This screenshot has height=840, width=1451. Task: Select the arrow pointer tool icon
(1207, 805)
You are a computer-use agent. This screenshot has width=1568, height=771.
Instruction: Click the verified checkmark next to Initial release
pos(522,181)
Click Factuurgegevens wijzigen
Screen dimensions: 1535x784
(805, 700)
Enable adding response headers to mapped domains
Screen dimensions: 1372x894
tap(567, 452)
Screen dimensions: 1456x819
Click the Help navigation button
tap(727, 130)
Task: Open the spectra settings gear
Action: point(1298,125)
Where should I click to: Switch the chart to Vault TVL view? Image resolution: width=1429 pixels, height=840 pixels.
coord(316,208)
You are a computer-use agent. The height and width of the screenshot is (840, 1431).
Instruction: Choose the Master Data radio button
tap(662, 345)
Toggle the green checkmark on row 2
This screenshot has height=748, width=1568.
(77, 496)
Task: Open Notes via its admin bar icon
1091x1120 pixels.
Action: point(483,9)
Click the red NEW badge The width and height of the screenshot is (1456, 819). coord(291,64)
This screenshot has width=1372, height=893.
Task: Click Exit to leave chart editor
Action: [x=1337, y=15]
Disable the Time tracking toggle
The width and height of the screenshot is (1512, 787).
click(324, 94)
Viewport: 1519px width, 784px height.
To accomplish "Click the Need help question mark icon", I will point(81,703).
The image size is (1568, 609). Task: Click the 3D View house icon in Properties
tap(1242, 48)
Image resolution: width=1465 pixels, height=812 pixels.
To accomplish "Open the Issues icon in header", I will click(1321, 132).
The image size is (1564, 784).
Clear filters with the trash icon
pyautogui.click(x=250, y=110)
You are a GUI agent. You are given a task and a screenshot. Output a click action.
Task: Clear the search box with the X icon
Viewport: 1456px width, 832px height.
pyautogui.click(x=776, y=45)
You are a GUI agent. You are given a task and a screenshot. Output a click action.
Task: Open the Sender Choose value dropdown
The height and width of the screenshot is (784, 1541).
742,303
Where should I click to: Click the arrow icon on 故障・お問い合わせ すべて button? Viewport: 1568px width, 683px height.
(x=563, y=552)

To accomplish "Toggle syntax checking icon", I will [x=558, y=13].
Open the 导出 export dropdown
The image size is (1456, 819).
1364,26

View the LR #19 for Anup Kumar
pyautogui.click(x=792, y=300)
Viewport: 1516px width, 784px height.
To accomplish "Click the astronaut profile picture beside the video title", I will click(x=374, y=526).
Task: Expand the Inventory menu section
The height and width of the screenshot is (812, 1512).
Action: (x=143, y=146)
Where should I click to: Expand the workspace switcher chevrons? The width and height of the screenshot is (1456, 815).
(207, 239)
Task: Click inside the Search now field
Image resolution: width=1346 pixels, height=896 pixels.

● ● ●

From the first line of the listing above to the line that contains "Click Factuurgegevens wijzigen", inclusive, restate every line word for word. Nothing else belongs in the answer.

RESULT ->
This screenshot has height=840, width=1451. Task: Select the arrow pointer tool icon
(1207, 805)
You are a computer-use agent. This screenshot has width=1568, height=771.
Instruction: Click the verified checkmark next to Initial release
pos(522,181)
Click Factuurgegevens wijzigen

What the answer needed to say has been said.